ライオン、独自AI「転移学習モデル」で研究開発85%効率化

ライオンは独自の転移学習モデル(AI)を確立し、ボディソープの研究データを浴室用洗剤の開発に応用した。
少量データでも高精度な品質予測を可能にし、実験数を最大約85%削減。AIによる研究開発DXを加速させる動きが進んでいる。
ボディソープ研究データを応用 転移学習で開発効率の向上へ
9日、ライオン株式会社は、ボディソープ開発で得た研究データを浴室用洗剤開発に応用する独自の「転移学習モデル(AI)」を確立したと発表した。
ライオンは、生活用品開発におけるデジタル変革の一環として、研究開発領域でのAI活用を強化している。
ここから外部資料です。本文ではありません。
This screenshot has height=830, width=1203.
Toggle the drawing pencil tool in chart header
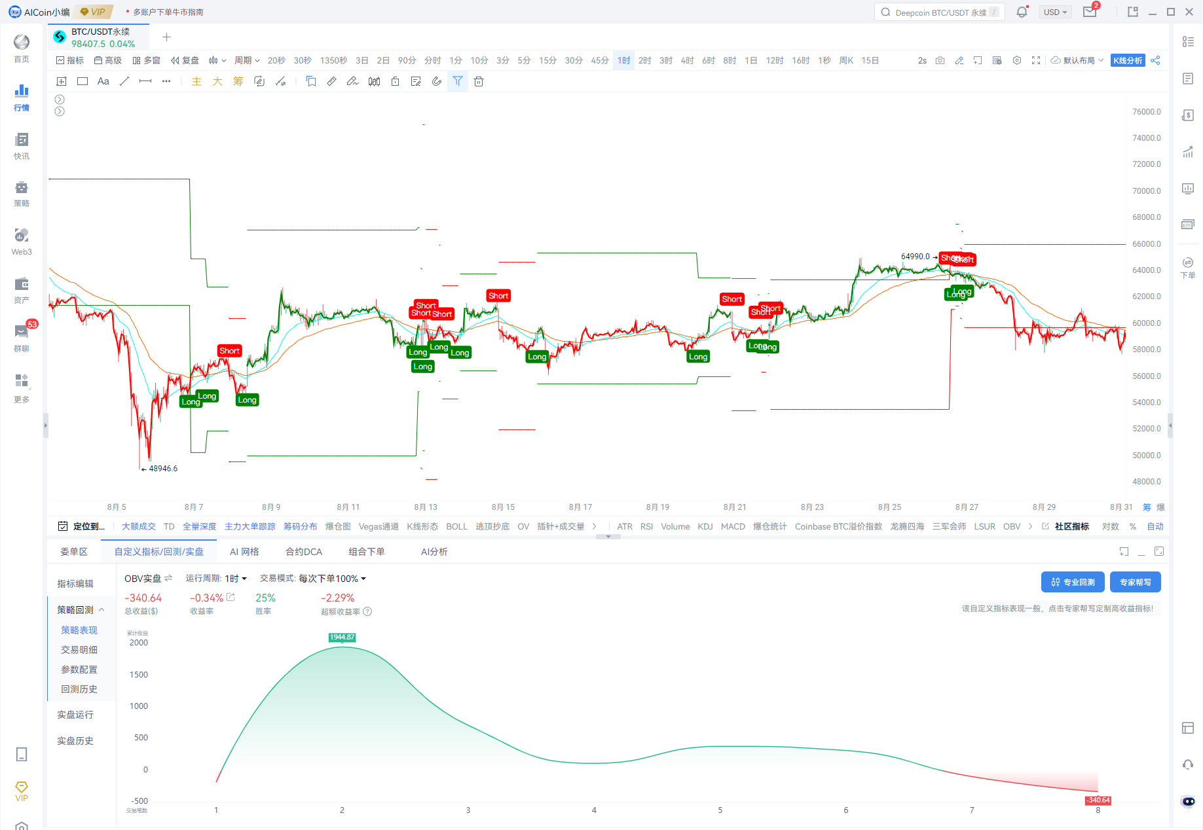tap(959, 60)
従来は製品分野ごとに蓄積された研究データの共有が難しく、少量データでの予測精度向上が課題であった。
今回確立した「転移学習モデル」は、ボディソープの研究データから共通する特徴を抽出し、浴室用洗剤の開発に転用する仕組みだ。
このモデルにより、従来は数多くの実験を要した品質予測を、少量データでも高精度に実現できるようになった。
実測データとの照合でも高い一致率を示し、最大約85%の実験削減が見込まれる。
これにより、開発期間の大幅な短縮が期待される。
同研究は11月に開催された「第48回ケモインフォマティクス討論会」で発表され、昨年に続き「優秀ポスター賞」を受賞した。
ライオンは今後、AIによるマテリアルズインフォマティクス(※)をさらに発展させ、製品開発のDXを加速させる方針を示している。
※マテリアルズインフォマティクス: データ解析やAIを活用して、材料設計や組成開発を効率化する研究手法。
転移学習がもたらす研究開発の進化と課題
転移学習を応用したAIの導入は、研究開発の生産性を大きく底上げする可能性を秘めている。
既存データの再活用によって少量データでも高精度なモデル構築が可能となり、開発コストの削減や検証期間の短縮が期待できる。
また、AIが実験設計やシミュレーションの一部を担うことで、研究者は新素材や新概念の探索など、より創造的な領域に注力できるようになるだろう。
これにより、製品の差別化や市場投入スピードの向上が進む可能性がある。
しかし一方で、転移学習の精度は「どの領域から、どの領域へ転用するか」に大きく左右されるとみられる。
データ特性が微妙に異なる場合、モデルが過学習や誤推論を起こすリスクもあり、安易な汎用化が品質低下を招くことも考えられる。
今後は、ライオンのように複数領域でAIモデルの転用効果を実証しながら、透明性と再現性を確保する運用体制の整備が鍵を握るだろう。
研究基盤を共有しつつ、領域間のノウハウを横断的に融合することで、生活用品分野におけるAI活用は、「単なる効率化」から「知識が連鎖的に発展していく」段階へと移行していく可能性がある。